Think-aloud Session and Interview

We conducted a qualitative study using the think-aloud method and semi-structured interviews to gain a deeper and more detailed understanding of users’ thoughts. While performing the tasks, the participants could freely express their thoughts about the tasks in real time. We audio recorded all the think-aloud sessions. After all tasks were completed, we conducted semi-structured interviews. In the interviews, the participants were asked about their overall impressions of AI Mirror, especially focusing on its interpretability and reasonability. All the interviews were audio recorded.

Analysis Methods

From the study, we were able to gather two kinds of data: quantitative data from the surveys and the system logs and qualitative data from the think-aloud sessions and interviews.

Quantitative Analysis

In the quantitative analysis, we conducted statistical analysis of the six types of data collected from each participant (group, trial number (trials), expected score, difference, perceived interpretability, and perceived reasonability) and tried to identify significant relationships among and differences between these variables. We used panel analysis as the main analysis method, since it is specialized for analyzing multidimensional (cross-sectional)” data collected “over time (time-series),” and from the same individuals, which matched the data we gained from our experiment exactly. Besides, it can run the regression model of each variable of multidimensional data, so it can provide more concise and comprehensive results than an ANOVA, which produces results in an aggregated way without considering the time effect. Moreover, as we recruited users by group, we assumed that the unobserved variables were uncorrelated with all the observed variables and accordingly used a random effects model.

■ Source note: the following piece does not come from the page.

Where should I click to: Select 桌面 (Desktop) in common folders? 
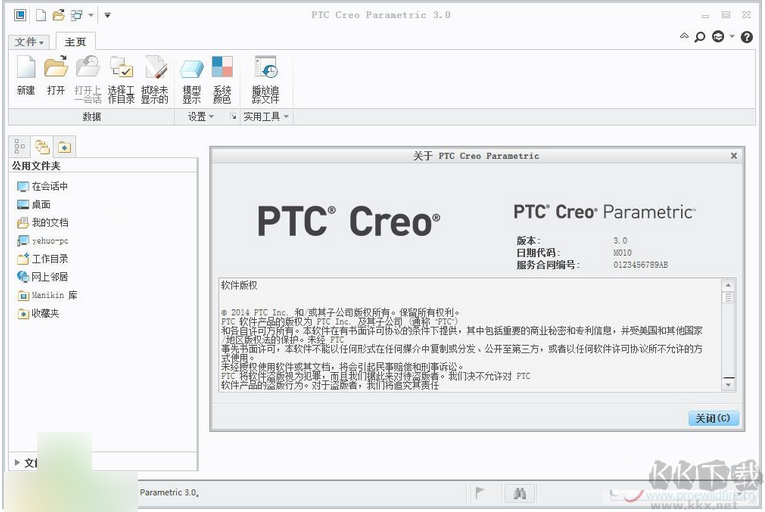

According to our RQs, we selected difference, perceived interpretability, and perceived reasonability as dependent variables and made regression models for each DV. The regression models (1) difference ~ trials (from trial number) + group, (2) perceived interpretability ~ trials + difference + group, and (3) perceived reasonability ~ trials + difference + group are presented in Tables 2, 3, and 4, respectively, with brief summaries of r-square, f-score, and significance levels. Although difference was used as the independent and dependent variable depending on the model, it was not used as the IV and DV in any one model at the same time.

Qualitative Analysis

The qualitative data from the think-aloud sessions and posthoc interviews were transcribed, and analyzed using thematic analysis. In the process, we used Reframer, a qualitative research software tool provided by Optimal Workshop. To organize and conceptualize the main themes, three researchers used line-by-line open coding. Through a collaborative, iterative process, we revised these categories to agreement and then used axial coding to extract the relationships between the themes.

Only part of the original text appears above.